What this task involves: Identify all lines below that hold "Given" and collect them.

Entries provided:
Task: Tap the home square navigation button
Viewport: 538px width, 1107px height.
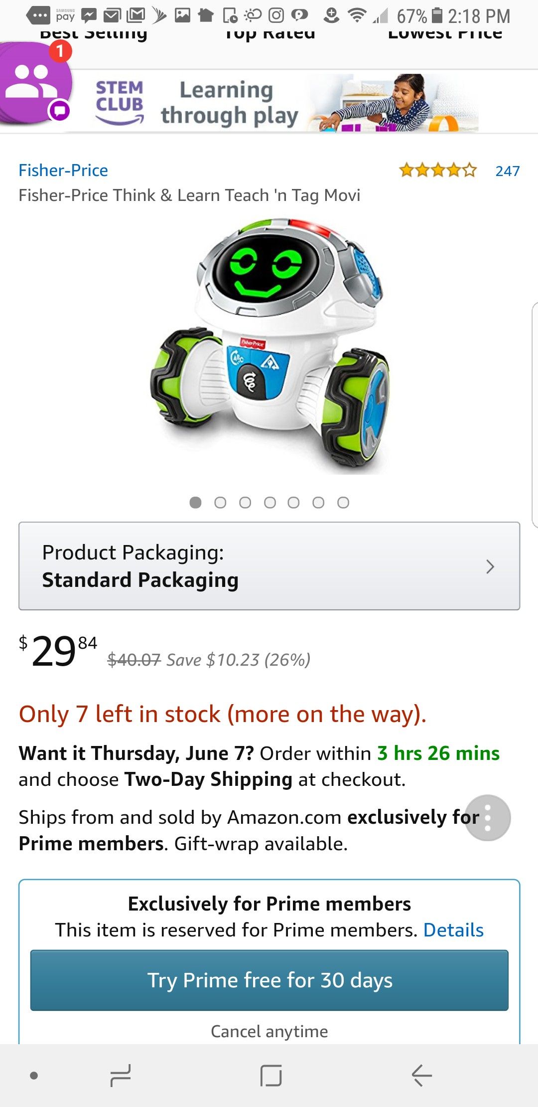Action: [x=271, y=1075]
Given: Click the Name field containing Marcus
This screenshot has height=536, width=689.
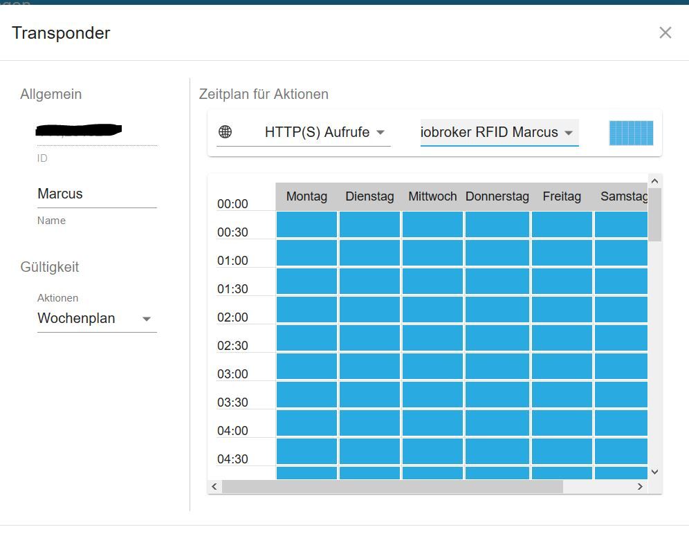Looking at the screenshot, I should click(x=97, y=194).
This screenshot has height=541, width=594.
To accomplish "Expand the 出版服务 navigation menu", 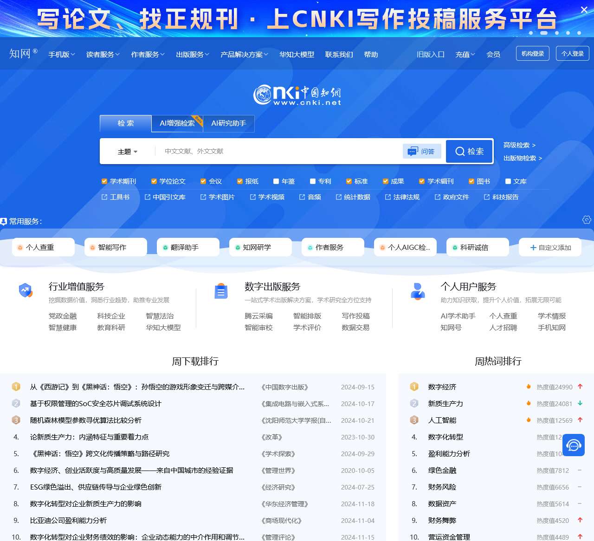I will pyautogui.click(x=191, y=54).
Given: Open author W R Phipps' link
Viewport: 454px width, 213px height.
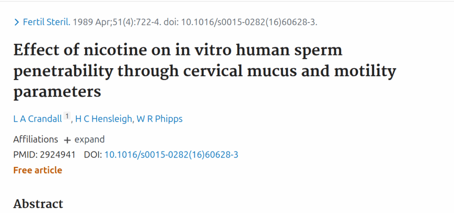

Solution:
Given: Click the Name field containing Marcus
Given: Open author W R Phipps' link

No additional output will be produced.